[The task] Return all of the records below unchanged, reproducing every line character for character.

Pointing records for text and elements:

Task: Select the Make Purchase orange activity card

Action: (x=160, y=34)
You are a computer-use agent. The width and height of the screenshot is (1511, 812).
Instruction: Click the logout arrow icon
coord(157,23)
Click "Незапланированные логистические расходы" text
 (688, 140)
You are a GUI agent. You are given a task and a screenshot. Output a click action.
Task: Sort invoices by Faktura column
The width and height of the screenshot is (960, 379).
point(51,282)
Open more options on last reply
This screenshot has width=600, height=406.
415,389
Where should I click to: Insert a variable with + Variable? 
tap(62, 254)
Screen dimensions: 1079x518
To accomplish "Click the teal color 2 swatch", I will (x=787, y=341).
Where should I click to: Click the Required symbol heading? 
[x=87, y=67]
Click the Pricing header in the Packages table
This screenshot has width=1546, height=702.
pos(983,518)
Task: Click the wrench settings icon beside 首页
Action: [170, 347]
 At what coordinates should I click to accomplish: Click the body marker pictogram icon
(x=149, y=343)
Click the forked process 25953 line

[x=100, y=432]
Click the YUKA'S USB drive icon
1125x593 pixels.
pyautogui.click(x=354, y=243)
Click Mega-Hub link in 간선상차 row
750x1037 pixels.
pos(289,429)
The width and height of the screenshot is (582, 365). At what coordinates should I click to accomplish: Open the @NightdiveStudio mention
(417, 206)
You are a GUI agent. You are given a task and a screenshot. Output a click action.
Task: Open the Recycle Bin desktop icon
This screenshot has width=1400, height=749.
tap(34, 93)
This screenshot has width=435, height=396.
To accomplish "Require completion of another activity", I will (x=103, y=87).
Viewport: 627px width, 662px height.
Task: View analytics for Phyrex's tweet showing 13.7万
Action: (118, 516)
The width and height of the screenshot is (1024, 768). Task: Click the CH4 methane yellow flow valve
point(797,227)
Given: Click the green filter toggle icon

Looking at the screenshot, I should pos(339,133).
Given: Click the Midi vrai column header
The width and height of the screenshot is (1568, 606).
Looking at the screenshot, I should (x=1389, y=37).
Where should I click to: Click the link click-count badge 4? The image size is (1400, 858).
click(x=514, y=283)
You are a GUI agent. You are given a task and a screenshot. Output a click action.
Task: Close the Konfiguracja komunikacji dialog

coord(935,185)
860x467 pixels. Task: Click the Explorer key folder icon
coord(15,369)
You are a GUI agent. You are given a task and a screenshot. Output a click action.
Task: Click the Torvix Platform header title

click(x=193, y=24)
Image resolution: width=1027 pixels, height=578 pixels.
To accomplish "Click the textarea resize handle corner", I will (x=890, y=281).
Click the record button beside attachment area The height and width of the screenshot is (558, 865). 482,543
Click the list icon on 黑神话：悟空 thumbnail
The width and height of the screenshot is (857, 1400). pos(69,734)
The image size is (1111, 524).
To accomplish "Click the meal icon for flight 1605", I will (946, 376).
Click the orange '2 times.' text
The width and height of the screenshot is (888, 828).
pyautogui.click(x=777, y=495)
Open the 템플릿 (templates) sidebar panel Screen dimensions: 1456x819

[Completed task]
Task: Select the Make Purchase orange activity card

Action: (x=160, y=34)
You are a computer-use agent. The width and height of the screenshot is (1511, 812).
Instruction: Click the logout arrow icon
coord(157,23)
Click "Незапланированные логистические расходы" text
 (688, 140)
You are a GUI agent. You are given a task and a screenshot. Output a click action.
Task: Sort invoices by Faktura column
The width and height of the screenshot is (960, 379).
point(51,282)
Open more options on last reply
This screenshot has width=600, height=406.
415,389
Where should I click to: Insert a variable with + Variable? 
tap(62, 254)
Screen dimensions: 1079x518
To accomplish "Click the teal color 2 swatch", I will (x=787, y=341).
Where should I click to: Click the Required symbol heading? 
[x=87, y=67]
Click the Pricing header in the Packages table
This screenshot has width=1546, height=702.
pos(983,518)
Task: Click the wrench settings icon beside 首页
Action: [170, 347]
 At what coordinates should I click to accomplish: Click the body marker pictogram icon
(x=149, y=343)
Click the forked process 25953 line

[x=100, y=432]
Click the YUKA'S USB drive icon
1125x593 pixels.
pyautogui.click(x=354, y=243)
Click Mega-Hub link in 간선상차 row
750x1037 pixels.
pos(289,429)
The width and height of the screenshot is (582, 365). At what coordinates should I click to accomplish: Open the @NightdiveStudio mention
(417, 206)
You are a GUI agent. You are given a task and a screenshot. Output a click action.
Task: Open the Recycle Bin desktop icon
This screenshot has width=1400, height=749.
tap(34, 93)
This screenshot has width=435, height=396.
To accomplish "Require completion of another activity", I will (x=103, y=87).
Viewport: 627px width, 662px height.
Task: View analytics for Phyrex's tweet showing 13.7万
Action: (118, 516)
The width and height of the screenshot is (1024, 768). Task: Click the CH4 methane yellow flow valve
point(797,227)
Given: Click the green filter toggle icon

Looking at the screenshot, I should pos(339,133).
Given: Click the Midi vrai column header
The width and height of the screenshot is (1568, 606).
Looking at the screenshot, I should (x=1389, y=37).
Where should I click to: Click the link click-count badge 4? The image size is (1400, 858).
click(x=514, y=283)
You are a GUI agent. You are given a task and a screenshot. Output a click action.
Task: Close the Konfiguracja komunikacji dialog

coord(935,185)
860x467 pixels. Task: Click the Explorer key folder icon
coord(15,369)
You are a GUI agent. You are given a task and a screenshot. Output a click action.
Task: Click the Torvix Platform header title

click(x=193, y=24)
Image resolution: width=1027 pixels, height=578 pixels.
To accomplish "Click the textarea resize handle corner", I will (x=890, y=281).
Click the record button beside attachment area The height and width of the screenshot is (558, 865). 482,543
Click the list icon on 黑神话：悟空 thumbnail
The width and height of the screenshot is (857, 1400). pos(69,734)
The image size is (1111, 524).
To accomplish "Click the meal icon for flight 1605", I will (946, 376).
Click the orange '2 times.' text
The width and height of the screenshot is (888, 828).
pyautogui.click(x=777, y=495)
Open the 템플릿 (templates) sidebar panel Screen dimensions: 1456x819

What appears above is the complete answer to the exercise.